#### What is expected:
Starting at the line that contains "Wildflower Garden (117, 2358)", write out each line through the end of the data below, exactly as it stands. Skip any pictures.

★ ★ ★ ★ ★

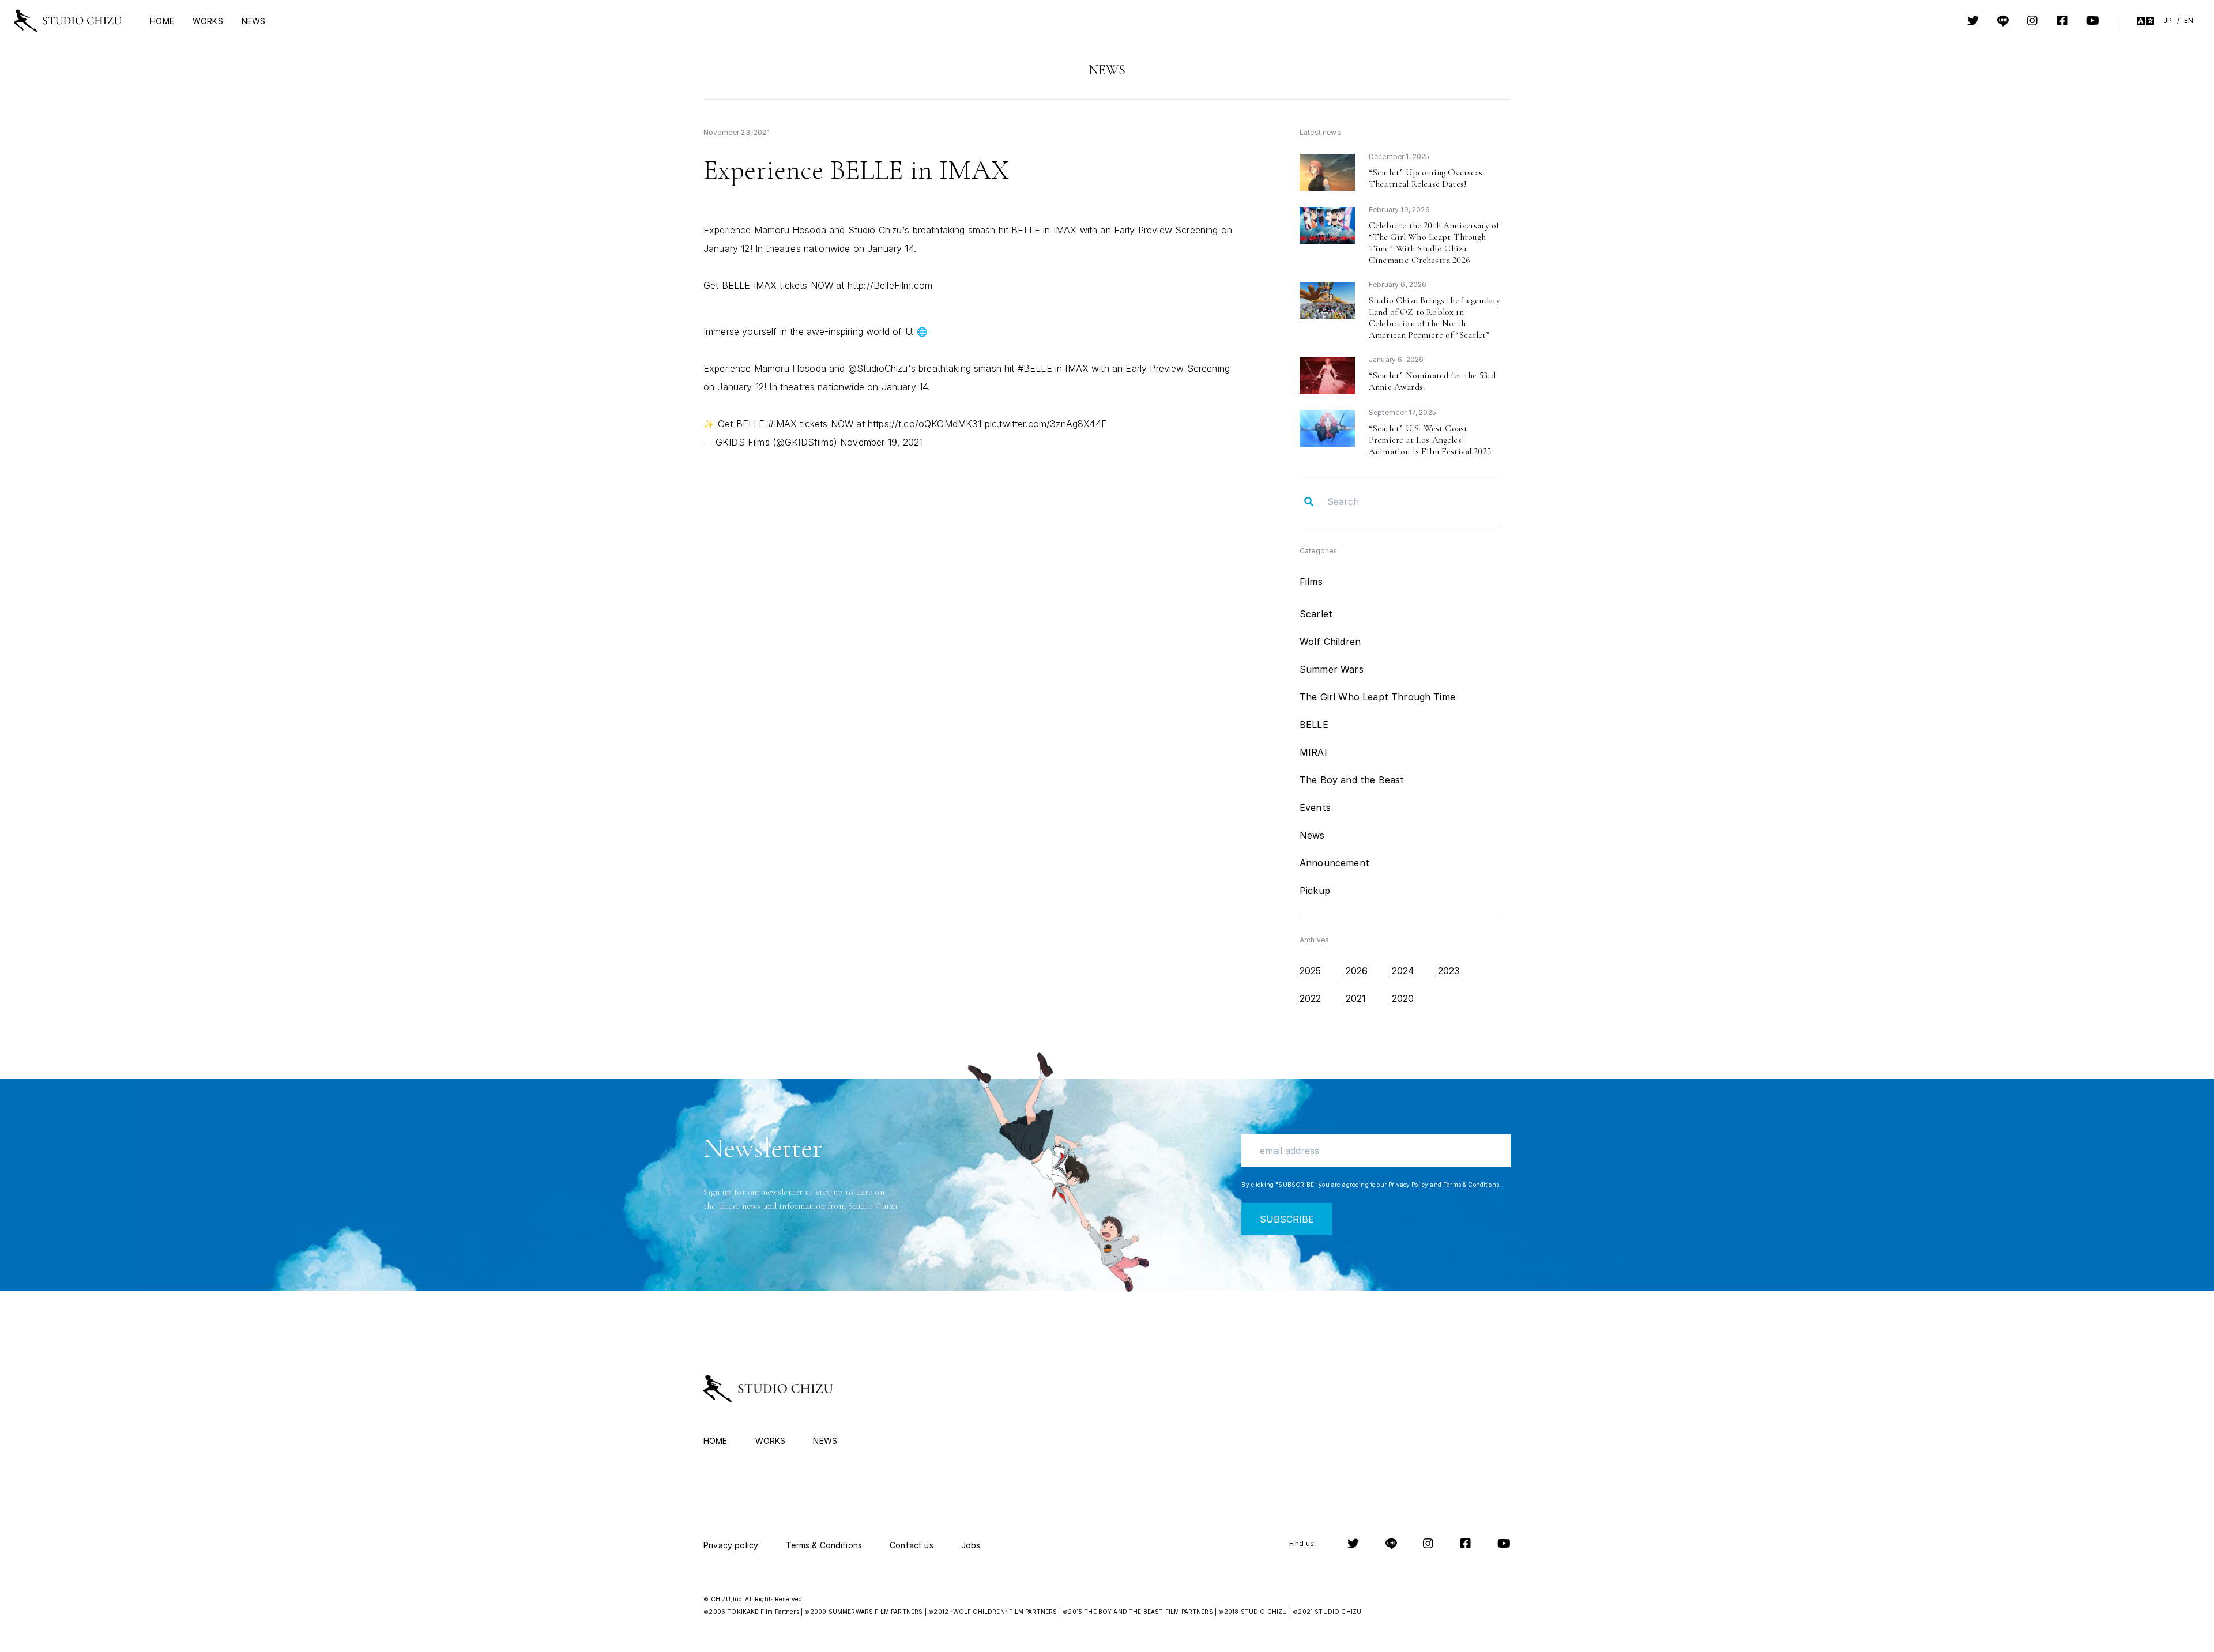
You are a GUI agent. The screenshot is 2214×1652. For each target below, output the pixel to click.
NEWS (254, 21)
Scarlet (1316, 614)
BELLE (1314, 724)
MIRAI (1313, 752)
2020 (1403, 998)
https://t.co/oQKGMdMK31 (925, 423)
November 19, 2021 (881, 442)
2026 (1357, 970)
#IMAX (782, 423)
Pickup (1315, 890)
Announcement (1334, 863)
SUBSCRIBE (1287, 1219)
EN (2188, 20)
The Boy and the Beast (1352, 780)
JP (2167, 20)
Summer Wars (1332, 669)
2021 (1356, 998)
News (1312, 835)
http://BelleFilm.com (890, 285)
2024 (1403, 970)
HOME (162, 21)
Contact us (911, 1545)
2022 (1310, 998)
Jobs (971, 1545)
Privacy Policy (1408, 1184)
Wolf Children (1330, 641)
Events (1315, 807)
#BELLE (1035, 368)
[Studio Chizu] (68, 20)
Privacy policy (730, 1545)
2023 (1449, 970)
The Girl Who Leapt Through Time (1377, 697)
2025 (1310, 970)
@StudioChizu (878, 368)
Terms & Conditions (1471, 1184)
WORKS (208, 21)
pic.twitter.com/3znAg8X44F (1046, 423)
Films (1311, 581)
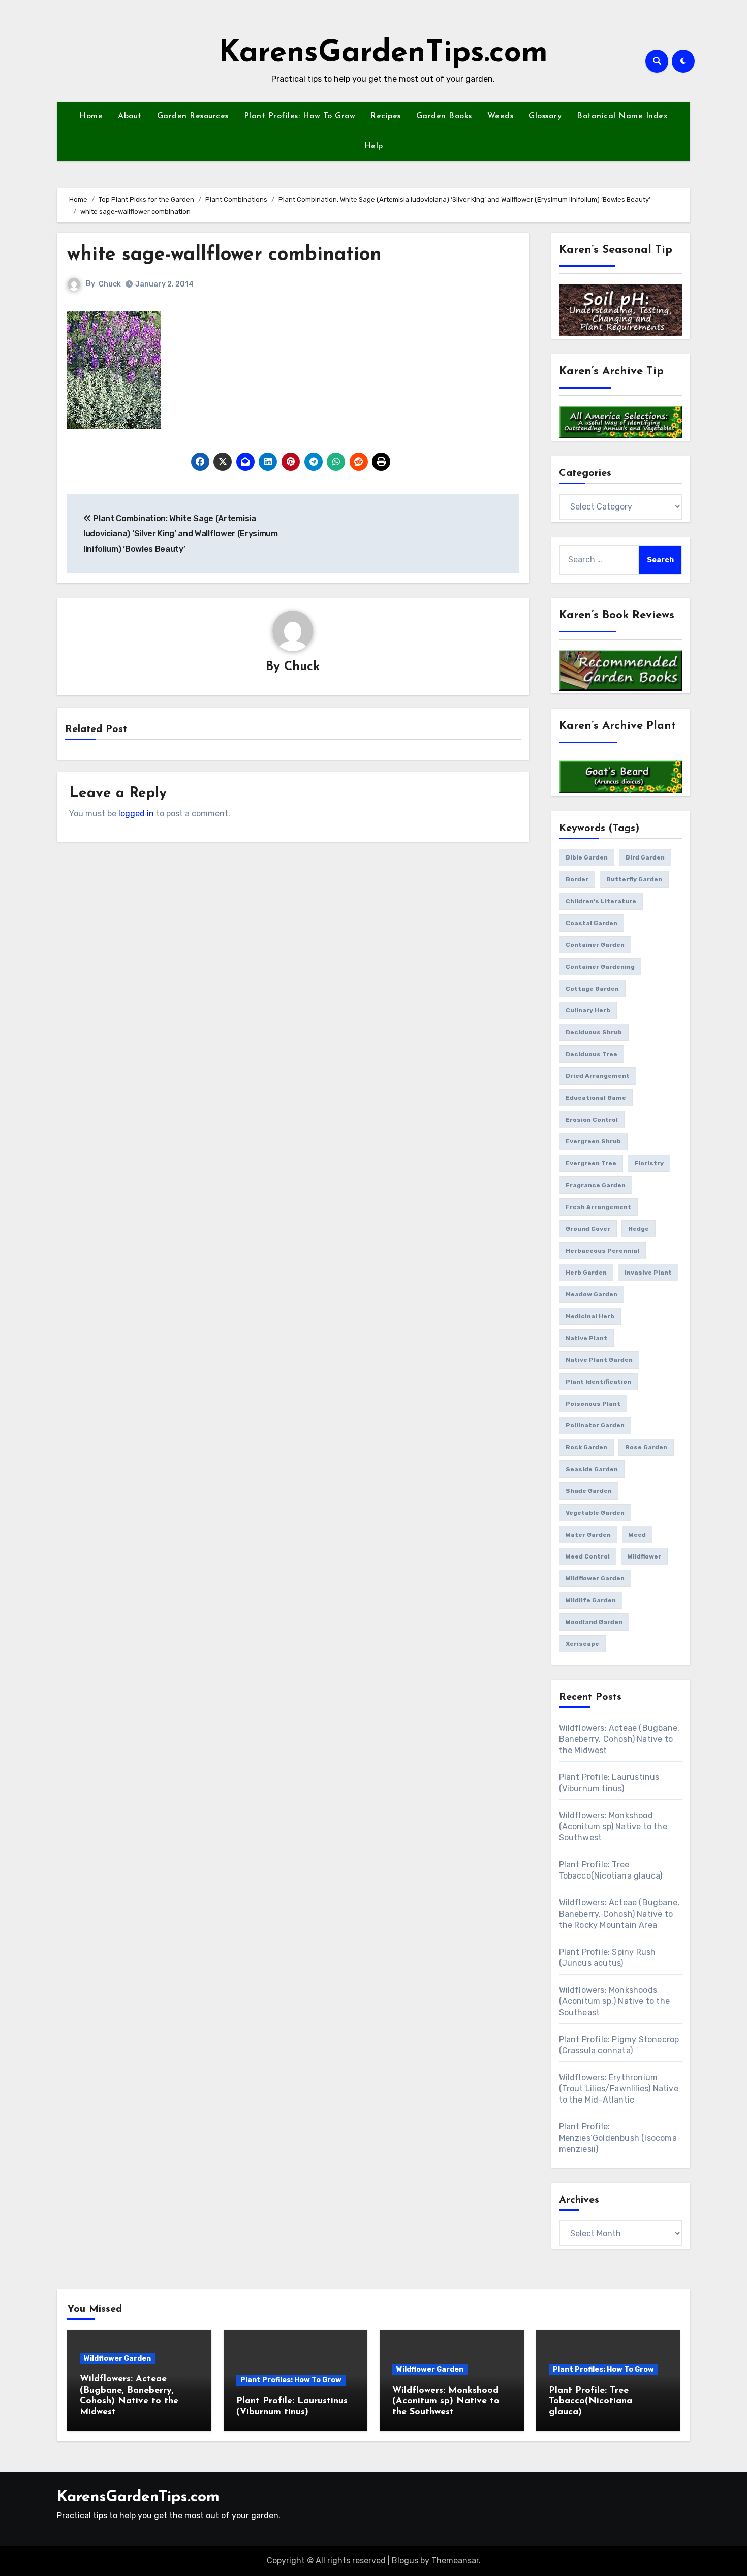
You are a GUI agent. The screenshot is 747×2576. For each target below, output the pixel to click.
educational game (596, 1097)
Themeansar (455, 2560)
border (577, 879)
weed (637, 1534)
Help (373, 146)
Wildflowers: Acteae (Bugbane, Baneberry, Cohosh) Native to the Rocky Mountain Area (619, 1914)
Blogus (405, 2560)
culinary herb (588, 1010)
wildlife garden (591, 1600)
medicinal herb (590, 1316)
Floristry (649, 1163)
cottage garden (592, 988)
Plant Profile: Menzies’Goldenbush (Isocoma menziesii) (618, 2138)
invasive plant (648, 1272)
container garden (595, 944)
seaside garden (592, 1469)
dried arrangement (598, 1075)
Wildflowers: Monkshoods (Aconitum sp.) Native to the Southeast (614, 2001)
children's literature (601, 901)
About (130, 116)
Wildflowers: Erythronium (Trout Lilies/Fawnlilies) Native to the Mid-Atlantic (618, 2089)
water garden (588, 1534)
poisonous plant (593, 1403)
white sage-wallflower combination (224, 255)
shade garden (589, 1490)
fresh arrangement (598, 1207)
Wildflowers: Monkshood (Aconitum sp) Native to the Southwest (613, 1826)
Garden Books (444, 116)
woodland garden (594, 1622)
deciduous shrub (594, 1032)
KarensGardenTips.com (383, 54)
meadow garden (591, 1294)
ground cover (588, 1228)
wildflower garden (595, 1578)
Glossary (545, 116)
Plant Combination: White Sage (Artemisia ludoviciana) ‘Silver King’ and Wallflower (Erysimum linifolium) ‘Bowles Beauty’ (180, 534)
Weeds (500, 116)
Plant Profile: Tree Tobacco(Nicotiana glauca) (590, 2401)
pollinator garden (595, 1425)
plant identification (598, 1381)
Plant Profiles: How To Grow (300, 116)
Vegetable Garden (595, 1512)
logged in (136, 813)
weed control (588, 1556)
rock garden (586, 1447)
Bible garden (587, 857)
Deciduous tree (591, 1054)
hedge (638, 1228)
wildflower (644, 1556)
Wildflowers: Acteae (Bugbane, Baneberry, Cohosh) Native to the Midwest (619, 1739)
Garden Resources (193, 116)
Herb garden (586, 1272)
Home (91, 116)
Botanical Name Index (622, 116)
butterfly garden (634, 879)
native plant (586, 1338)
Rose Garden (646, 1447)
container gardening (600, 966)
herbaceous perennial (602, 1250)
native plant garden (599, 1359)
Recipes (385, 116)
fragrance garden (596, 1185)
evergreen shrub (593, 1141)
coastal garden (591, 923)
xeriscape (582, 1643)
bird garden (645, 857)
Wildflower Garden (117, 2358)
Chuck (110, 284)
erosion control (592, 1119)
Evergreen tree (591, 1163)
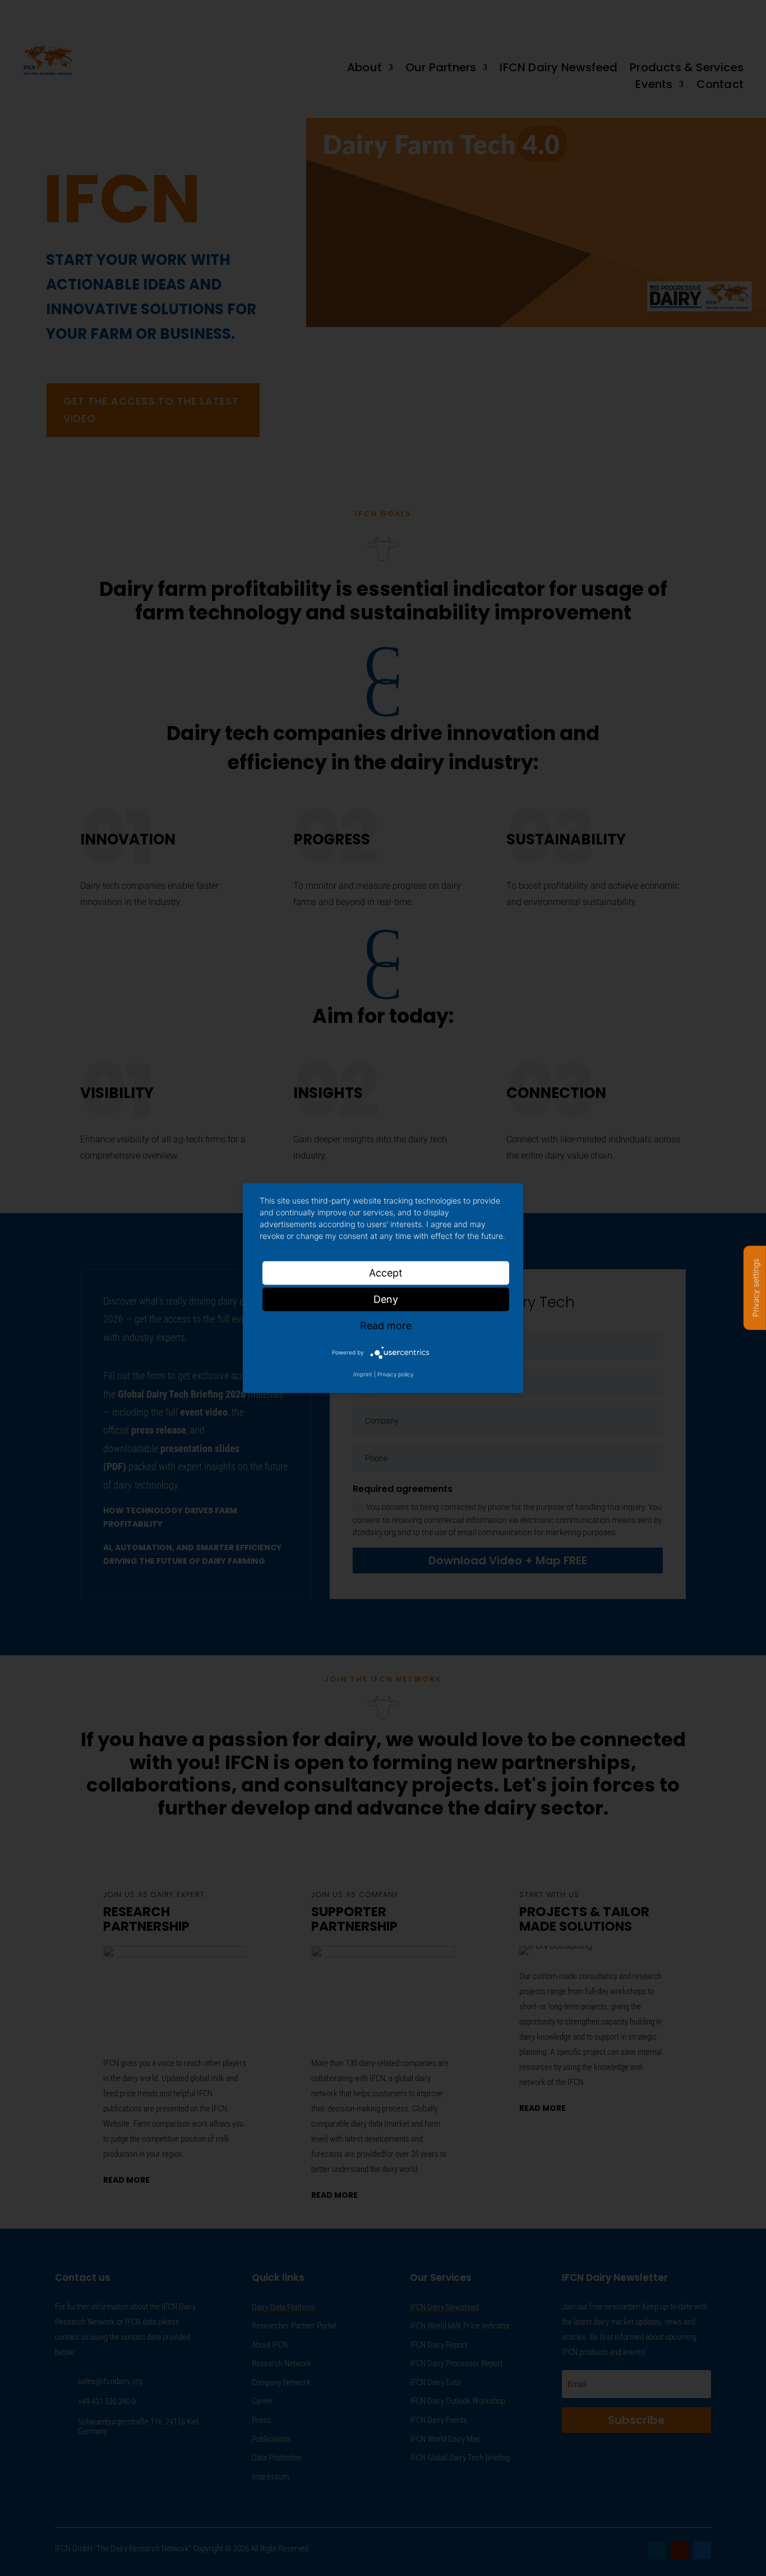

★ ★ ★ ★ ★

#### Final answer:
Wildflower Garden (117, 2358)
Chuck (110, 284)
erosion control (592, 1119)
Evergreen tree (591, 1163)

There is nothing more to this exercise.